● WORK TASK
Would you copy out each line of the records below that includes the word "will"?

● DATA SECTION
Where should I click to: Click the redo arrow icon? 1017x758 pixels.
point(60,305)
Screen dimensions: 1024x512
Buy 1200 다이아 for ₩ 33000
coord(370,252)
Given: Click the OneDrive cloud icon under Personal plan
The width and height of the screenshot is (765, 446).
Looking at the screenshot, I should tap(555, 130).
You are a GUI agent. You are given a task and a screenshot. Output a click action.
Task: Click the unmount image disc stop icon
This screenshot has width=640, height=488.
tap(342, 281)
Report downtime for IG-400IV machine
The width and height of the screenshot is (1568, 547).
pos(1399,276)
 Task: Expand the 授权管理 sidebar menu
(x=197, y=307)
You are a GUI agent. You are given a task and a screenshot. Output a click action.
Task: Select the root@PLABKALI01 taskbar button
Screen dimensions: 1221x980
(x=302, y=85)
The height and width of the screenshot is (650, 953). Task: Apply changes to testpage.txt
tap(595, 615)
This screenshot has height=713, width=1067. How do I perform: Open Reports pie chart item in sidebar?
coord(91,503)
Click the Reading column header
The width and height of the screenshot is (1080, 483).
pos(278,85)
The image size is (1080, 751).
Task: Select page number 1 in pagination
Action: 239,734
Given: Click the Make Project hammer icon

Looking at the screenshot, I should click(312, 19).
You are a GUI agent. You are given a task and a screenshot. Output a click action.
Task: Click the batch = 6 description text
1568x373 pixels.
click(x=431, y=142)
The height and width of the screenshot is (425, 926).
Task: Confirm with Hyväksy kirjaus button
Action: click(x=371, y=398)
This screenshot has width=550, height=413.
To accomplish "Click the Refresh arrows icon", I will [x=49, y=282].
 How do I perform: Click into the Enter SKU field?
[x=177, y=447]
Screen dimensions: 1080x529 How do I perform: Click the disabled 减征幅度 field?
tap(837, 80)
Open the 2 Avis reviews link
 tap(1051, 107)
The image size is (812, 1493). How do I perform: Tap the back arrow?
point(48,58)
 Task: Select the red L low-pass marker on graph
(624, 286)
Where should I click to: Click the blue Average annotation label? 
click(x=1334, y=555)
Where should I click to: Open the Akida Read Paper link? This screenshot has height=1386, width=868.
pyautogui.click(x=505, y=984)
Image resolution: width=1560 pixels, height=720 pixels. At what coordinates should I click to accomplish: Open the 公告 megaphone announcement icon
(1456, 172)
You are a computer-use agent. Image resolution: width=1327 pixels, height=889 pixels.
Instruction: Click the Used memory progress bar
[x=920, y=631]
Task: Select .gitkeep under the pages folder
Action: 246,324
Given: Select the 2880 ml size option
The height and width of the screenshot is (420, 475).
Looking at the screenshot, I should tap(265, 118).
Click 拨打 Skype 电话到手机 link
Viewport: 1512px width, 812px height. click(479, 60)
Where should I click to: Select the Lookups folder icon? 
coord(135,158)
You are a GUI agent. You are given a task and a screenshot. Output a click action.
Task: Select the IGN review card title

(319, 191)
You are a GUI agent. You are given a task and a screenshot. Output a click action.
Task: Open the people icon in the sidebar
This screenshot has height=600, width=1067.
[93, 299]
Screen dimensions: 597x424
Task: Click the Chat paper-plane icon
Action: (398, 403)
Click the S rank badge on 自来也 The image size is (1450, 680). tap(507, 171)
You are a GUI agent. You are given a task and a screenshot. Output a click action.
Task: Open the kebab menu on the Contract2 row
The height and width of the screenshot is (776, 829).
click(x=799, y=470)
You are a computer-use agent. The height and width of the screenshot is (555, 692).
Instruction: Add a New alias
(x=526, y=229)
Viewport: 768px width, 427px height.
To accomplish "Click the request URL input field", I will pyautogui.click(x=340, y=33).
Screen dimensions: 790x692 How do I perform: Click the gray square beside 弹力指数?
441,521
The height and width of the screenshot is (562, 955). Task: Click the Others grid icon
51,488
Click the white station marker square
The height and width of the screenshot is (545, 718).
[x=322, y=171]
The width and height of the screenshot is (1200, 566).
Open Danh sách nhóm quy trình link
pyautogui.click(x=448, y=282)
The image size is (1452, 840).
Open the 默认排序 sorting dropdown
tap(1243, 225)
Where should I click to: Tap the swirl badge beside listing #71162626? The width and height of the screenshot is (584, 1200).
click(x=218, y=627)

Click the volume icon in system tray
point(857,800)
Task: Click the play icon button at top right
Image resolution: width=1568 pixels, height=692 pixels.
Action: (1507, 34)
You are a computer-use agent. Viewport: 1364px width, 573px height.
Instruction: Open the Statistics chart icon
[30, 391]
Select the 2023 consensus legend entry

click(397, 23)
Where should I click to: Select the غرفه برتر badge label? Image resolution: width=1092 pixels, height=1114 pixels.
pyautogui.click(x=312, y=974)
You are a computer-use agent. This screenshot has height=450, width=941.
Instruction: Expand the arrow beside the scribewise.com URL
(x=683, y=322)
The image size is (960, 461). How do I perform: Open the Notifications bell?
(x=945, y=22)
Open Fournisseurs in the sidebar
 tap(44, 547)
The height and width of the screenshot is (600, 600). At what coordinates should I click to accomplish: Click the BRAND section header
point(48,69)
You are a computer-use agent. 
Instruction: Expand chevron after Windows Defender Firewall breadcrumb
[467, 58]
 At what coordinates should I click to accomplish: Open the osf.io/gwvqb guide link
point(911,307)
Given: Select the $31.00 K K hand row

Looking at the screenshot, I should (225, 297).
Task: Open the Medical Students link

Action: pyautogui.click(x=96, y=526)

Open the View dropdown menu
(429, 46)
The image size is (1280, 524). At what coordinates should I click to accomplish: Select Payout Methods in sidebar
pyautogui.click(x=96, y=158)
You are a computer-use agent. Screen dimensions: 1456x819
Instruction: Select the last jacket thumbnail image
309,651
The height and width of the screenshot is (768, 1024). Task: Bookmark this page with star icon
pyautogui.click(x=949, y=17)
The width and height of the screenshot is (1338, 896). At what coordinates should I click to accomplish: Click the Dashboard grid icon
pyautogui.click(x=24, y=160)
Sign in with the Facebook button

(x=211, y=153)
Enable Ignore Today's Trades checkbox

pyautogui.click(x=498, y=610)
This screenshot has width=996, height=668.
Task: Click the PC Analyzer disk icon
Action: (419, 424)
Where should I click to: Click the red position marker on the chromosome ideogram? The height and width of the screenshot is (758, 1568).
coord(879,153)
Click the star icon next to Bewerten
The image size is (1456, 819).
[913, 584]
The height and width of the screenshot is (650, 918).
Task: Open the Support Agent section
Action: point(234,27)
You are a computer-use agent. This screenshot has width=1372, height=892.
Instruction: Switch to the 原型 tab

● RESULT
To accomplish "Click the Refresh arrows icon", I will [x=49, y=282].
To accomplish "Click the request URL input field", I will pyautogui.click(x=340, y=33).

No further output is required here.